Now one has four states for each neutrino species or 12 for all neutrinos families. They mix in all possible ways due to the transitions that exist between left and right handedness, between flavours and between 'charge' (both being defined as the flavour and charge of the lepton produced in a weak interaction of the neutrino). The particle that propagate in vacuum are eigenstates of mass, spin and electric charge not of the above, so there appear "almost sterile" neutrinos which have a small active component.
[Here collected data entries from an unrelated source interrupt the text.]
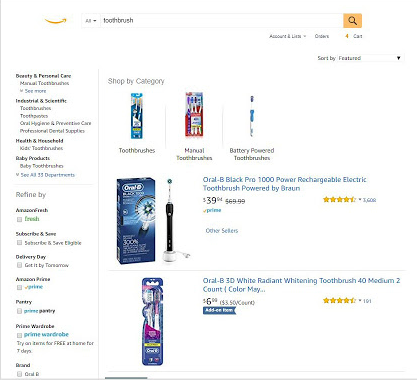Image resolution: width=417 pixels, height=380 pixels.
Task: Select the Toothbrushes category image
Action: tap(137, 116)
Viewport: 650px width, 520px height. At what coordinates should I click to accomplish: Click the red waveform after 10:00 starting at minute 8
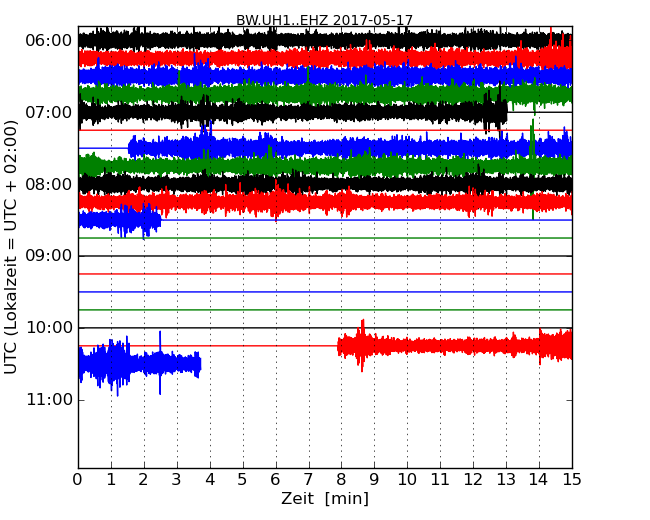pos(450,346)
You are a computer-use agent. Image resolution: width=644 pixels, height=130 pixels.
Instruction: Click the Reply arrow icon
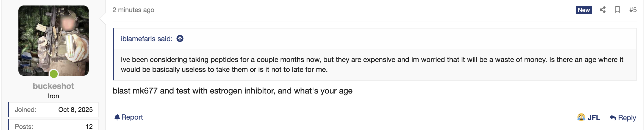click(613, 118)
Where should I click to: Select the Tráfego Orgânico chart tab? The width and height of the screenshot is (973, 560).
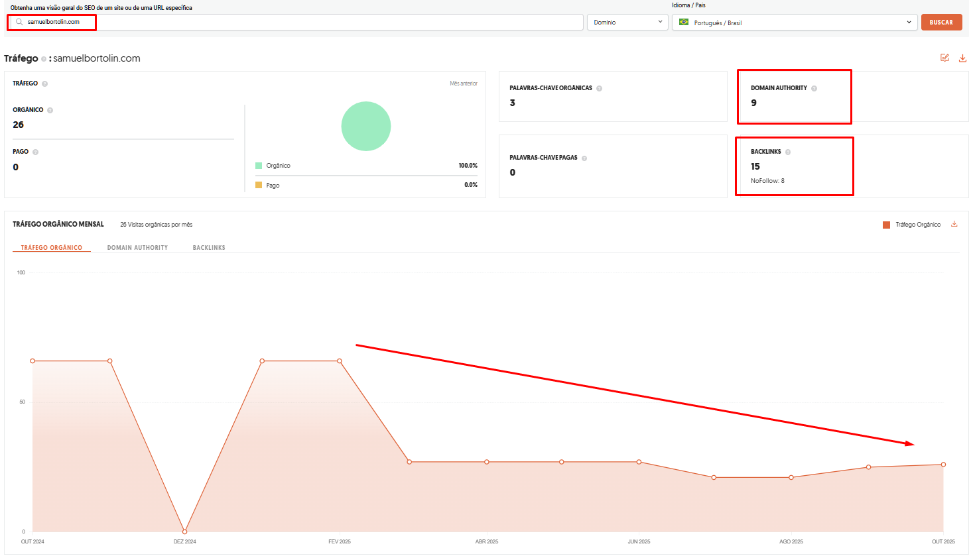(52, 248)
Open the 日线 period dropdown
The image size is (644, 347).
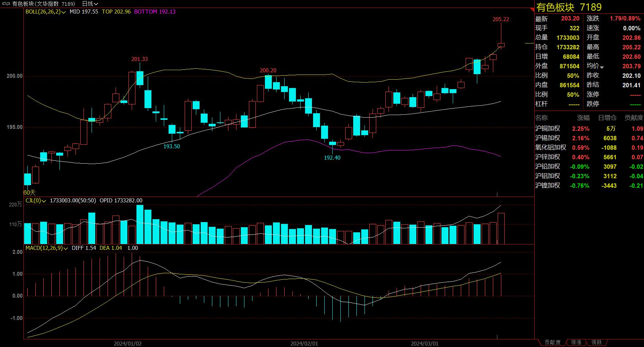tap(90, 4)
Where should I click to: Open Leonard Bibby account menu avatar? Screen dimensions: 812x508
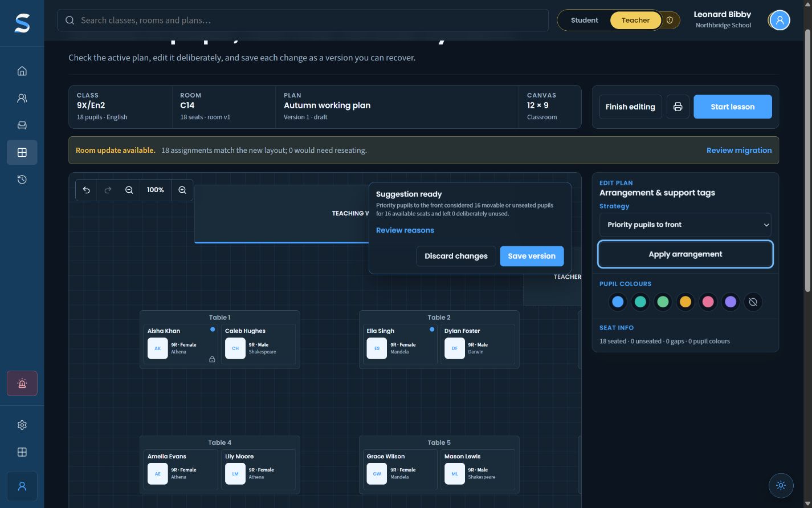click(x=780, y=21)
The mixing is typically of the order of mD/mM (Dirac mass divided by Majorana mass) and in absence of knowledge of mD and mM it can be very small. The lightest mass state is are the 'mostly active' neutrinos (those we know) and the heavier ones are 'almost sterile'. The usual wisdom would be that mD is similar to the top quark mass, and that mM should be almost of the order of the GUT scale (10^10 GeV?) but really we dont know, especially if there are three families. This is then an open question: why should mD not be of the same size as the electron mass, or even much smaller since neutrinos have no charge? The lightest neutrino state has a mass of order mD^2/mM i.e. Theta.mD. In arXiv:1208.4607, Shaposhnikov and collaborators find that the lightest of the 'almost sterile' neutrinos could have a mass of 10 keV and have a coupling sufficient to be produced in the early universe; and now in equilibrium within stars, as fraction of the normal neutrino-producing reactions; and be sterile enough to decay very slowly. In this scenario the heavier 'almost sterile' neutrinos can have masses of the order of the electroweak scale (GeV to 100 GeV) and be possibly searched for in heavy flavour decays, or at a Z factory such as TLEP (see DOI 10.1007/JHEP01(2014)164 or arXiv:1308.6176v3 [hep-ex] ) . The article arXiv:1208.4607, explain also that the heavy 'almost sterile' neutrinos can be involved in generating the baryon asymmetry of the Universe.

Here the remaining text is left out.